:: YOUR INSTRUCTIONS ::
Copy only the records from the line with "Click the Browse" up to and including the line with "(x=1470, y=550)", with "Viewport" swapped out for "Display" and all else left the same.

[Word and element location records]

+--

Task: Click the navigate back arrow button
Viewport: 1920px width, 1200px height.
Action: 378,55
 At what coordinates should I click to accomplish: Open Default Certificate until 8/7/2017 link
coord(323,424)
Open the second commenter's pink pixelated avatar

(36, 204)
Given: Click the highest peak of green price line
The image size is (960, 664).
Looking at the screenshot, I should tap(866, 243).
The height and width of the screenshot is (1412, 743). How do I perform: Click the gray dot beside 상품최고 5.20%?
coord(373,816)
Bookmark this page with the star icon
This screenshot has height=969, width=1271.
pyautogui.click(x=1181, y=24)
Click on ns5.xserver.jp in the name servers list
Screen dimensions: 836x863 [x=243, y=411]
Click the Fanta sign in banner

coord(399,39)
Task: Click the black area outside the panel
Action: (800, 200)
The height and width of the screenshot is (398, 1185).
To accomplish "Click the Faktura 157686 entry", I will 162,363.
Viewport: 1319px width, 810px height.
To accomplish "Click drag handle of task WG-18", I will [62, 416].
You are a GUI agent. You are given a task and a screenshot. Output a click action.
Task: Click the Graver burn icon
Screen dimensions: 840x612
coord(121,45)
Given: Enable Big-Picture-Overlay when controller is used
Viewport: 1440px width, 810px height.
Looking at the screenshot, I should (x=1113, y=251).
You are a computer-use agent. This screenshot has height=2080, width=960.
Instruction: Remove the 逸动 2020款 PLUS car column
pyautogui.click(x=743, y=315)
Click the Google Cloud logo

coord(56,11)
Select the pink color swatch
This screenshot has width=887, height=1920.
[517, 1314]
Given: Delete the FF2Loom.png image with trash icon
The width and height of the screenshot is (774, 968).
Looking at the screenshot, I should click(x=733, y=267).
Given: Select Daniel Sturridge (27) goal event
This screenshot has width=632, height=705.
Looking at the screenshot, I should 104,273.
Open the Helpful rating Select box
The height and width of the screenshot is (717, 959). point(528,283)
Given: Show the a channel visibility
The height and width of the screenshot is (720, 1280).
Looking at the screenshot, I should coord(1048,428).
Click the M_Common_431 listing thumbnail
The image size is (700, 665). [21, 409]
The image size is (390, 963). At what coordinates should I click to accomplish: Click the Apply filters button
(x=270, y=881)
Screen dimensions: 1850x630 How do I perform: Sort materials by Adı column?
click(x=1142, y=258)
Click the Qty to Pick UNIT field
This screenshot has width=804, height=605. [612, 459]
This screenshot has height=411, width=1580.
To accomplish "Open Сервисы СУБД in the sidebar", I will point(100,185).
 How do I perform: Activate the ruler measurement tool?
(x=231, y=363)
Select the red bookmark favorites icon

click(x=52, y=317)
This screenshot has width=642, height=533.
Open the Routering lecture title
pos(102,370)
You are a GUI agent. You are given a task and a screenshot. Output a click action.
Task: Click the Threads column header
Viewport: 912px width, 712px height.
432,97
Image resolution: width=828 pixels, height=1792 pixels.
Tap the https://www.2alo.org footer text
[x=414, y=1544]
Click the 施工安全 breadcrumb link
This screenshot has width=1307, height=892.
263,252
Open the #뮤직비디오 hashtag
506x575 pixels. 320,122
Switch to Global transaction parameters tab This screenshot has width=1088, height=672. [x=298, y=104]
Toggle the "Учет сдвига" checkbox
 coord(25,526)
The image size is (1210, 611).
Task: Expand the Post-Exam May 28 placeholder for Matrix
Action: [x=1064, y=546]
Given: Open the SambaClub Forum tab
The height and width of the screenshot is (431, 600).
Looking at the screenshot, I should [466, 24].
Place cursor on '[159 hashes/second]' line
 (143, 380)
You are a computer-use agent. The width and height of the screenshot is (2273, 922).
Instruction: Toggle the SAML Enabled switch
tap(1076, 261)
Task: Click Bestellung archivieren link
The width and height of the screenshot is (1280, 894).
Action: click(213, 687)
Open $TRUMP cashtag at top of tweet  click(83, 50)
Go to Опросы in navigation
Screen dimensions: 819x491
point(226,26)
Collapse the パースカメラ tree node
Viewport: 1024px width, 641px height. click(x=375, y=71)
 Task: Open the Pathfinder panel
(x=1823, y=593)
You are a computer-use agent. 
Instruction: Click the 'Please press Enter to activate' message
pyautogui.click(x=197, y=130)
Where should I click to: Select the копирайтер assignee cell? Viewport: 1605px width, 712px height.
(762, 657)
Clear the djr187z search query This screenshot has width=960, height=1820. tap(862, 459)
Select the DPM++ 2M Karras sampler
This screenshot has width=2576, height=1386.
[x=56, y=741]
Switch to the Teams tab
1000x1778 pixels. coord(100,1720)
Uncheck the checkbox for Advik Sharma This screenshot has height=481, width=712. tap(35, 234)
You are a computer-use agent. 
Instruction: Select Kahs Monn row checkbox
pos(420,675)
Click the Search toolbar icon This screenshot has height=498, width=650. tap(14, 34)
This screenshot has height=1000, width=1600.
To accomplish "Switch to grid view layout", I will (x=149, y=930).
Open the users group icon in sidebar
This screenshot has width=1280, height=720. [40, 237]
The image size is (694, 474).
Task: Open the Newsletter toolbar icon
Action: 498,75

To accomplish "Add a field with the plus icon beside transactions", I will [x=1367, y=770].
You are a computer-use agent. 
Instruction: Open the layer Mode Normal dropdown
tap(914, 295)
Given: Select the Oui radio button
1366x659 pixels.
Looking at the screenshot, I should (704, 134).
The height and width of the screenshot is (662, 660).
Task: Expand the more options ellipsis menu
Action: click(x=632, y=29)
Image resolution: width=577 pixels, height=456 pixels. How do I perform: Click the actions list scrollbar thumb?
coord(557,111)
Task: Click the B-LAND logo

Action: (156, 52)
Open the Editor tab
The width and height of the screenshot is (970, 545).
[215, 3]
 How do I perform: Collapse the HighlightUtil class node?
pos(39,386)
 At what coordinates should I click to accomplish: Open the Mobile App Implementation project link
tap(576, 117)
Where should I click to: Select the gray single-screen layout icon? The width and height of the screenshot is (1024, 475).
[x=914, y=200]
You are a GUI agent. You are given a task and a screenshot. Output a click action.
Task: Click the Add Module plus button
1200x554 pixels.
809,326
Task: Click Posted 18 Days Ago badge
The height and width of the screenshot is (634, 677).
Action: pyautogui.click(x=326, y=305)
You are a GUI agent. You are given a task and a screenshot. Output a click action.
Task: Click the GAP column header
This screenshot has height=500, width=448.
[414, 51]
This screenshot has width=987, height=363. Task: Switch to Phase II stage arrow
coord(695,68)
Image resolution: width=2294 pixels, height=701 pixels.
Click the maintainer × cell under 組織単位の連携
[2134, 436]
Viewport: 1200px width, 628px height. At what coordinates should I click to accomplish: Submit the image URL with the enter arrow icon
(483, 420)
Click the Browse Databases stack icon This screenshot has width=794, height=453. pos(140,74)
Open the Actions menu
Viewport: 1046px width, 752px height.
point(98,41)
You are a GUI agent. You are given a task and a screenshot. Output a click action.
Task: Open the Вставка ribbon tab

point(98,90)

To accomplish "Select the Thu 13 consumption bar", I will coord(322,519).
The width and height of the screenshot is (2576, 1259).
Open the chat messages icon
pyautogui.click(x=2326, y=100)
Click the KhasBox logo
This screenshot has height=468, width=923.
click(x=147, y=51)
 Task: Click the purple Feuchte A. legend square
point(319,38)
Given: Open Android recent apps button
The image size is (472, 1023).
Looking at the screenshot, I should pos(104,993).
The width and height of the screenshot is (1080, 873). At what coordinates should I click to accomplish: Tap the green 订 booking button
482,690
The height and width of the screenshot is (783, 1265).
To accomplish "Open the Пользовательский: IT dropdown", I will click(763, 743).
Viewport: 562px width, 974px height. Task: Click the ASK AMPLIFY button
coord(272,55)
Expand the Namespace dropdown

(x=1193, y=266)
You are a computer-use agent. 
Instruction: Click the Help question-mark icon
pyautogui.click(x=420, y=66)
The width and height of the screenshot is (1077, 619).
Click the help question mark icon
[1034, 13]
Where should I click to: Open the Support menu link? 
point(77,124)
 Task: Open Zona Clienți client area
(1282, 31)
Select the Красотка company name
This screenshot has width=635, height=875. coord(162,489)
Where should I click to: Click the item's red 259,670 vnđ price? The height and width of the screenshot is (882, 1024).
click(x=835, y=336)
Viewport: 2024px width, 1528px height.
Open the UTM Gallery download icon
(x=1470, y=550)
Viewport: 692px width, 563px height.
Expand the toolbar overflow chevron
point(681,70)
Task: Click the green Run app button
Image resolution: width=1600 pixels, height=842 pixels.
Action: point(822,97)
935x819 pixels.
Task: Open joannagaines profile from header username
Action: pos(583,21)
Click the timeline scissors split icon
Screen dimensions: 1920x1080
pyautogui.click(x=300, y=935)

+--

:: PROBLEM SOLUTION ::
Click the Browse Databases stack icon This screenshot has width=794, height=453. pos(140,74)
Open the Actions menu
Display: 1046px width, 752px height.
point(98,41)
You are a GUI agent. You are given a task and a screenshot. Output a click action.
Task: Open the Вставка ribbon tab

point(98,90)

To accomplish "Select the Thu 13 consumption bar", I will coord(322,519).
The width and height of the screenshot is (2576, 1259).
Open the chat messages icon
pyautogui.click(x=2326, y=100)
Click the KhasBox logo
This screenshot has height=468, width=923.
click(x=147, y=51)
 Task: Click the purple Feuchte A. legend square
point(319,38)
Given: Open Android recent apps button
The image size is (472, 1023).
Looking at the screenshot, I should pos(104,993).
The width and height of the screenshot is (1080, 873). At what coordinates should I click to accomplish: Tap the green 订 booking button
482,690
The height and width of the screenshot is (783, 1265).
To accomplish "Open the Пользовательский: IT dropdown", I will click(763, 743).
Display: 562px width, 974px height. Task: Click the ASK AMPLIFY button
coord(272,55)
Expand the Namespace dropdown

(x=1193, y=266)
You are a computer-use agent. 
Instruction: Click the Help question-mark icon
pyautogui.click(x=420, y=66)
The width and height of the screenshot is (1077, 619).
Click the help question mark icon
[1034, 13]
Where should I click to: Open the Support menu link? 
point(77,124)
 Task: Open Zona Clienți client area
(1282, 31)
Select the Красотка company name
This screenshot has width=635, height=875. coord(162,489)
Where should I click to: Click the item's red 259,670 vnđ price? The height and width of the screenshot is (882, 1024).
click(x=835, y=336)
Display: 2024px width, 1528px height.
Open the UTM Gallery download icon
(x=1470, y=550)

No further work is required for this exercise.